Julia's been on a room-cleaning spree (hey! I'm not complaining!), and somehow she ended up with a bookshelf she didn't need. An empty bookshelf? In this house? Well, that didn't last long.
I found my copy of Elisabeth Elliot's biography of Amy Carmichael, such a rich book. She signed it for me. Mrs. Elliot was a huge help and mentor to me (through her books) when I was wrestling to figure out some of the darkest days of my life.
I post all this because a friend recently vaguely alluded that, because I support the use of ebooks, I might not really have a strong sentimental attachment to print books. This may have been said in jest or sarcasm. Still, I know better; I love my books deeply. And I don't love them because of professional attachment, although I loved teaching literature for many years.
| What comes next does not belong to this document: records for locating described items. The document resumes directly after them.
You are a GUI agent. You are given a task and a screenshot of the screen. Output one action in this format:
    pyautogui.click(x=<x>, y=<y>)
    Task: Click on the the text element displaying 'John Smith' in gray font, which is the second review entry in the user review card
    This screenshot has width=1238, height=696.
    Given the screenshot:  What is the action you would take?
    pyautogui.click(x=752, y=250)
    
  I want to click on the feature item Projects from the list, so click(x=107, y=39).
But my textbooks aren't on these shelves. And I don't even love the books for their authors; Capote was a nut, I think, Lewis had some oddities in his theology, and I won't even go into how troubled some of our modern authors are. No, I love the books for themselves, for what they contain. I long to live in Cranford or Candleford. MacDonald's stories taught me all I needed to know about magic. Perhaps I've come the closest to loving an author in Mr. Trollope, whose subtleties of voice are so winning.
I used to have more books, but I've given many away, keeping only the ones I don't want to be parted from.
Many things are lost. I bragged to this friend that I had a four-volume set of Kipling, rather old, with swastikas on the spines (before the swastika was a Nazi symbol, of course). Later, I wondered where the books were. In the garage? In a box? At my parents' house? So many of our things are scattered from too many moves, too much loss, illness, unemployment. Where was Mr. Kipling? My brain whispered to me where I'd last seen them: in a box, sitting in the driveway, sold for $5 at a yard sale when we were rather desperately leaving Statesville, and I'd decided possessions didn't matter when one had no home to put them in. What right had I to keep Mr. Kipling, or Mr. Trollope, or all the fine ladies of literature, when I had no home to protect them in? I was sick of dragging them around the country for 30 years.
So I sold Mr. Kipling and his cool swastikas.
My jesting friend and I were debating the value of ebooks or print books, regarding their safety. Amazon may delete your entire library, but God may take all your print books away with a 15-minute house fire. Now, however, I realize the greatest danger to my books: me. Books are beautiful depositories of wonder, knowledge, magic, history. They are everything. How tightly we hold them. How we love them. Mr. Kipling, I hope you've found a good home.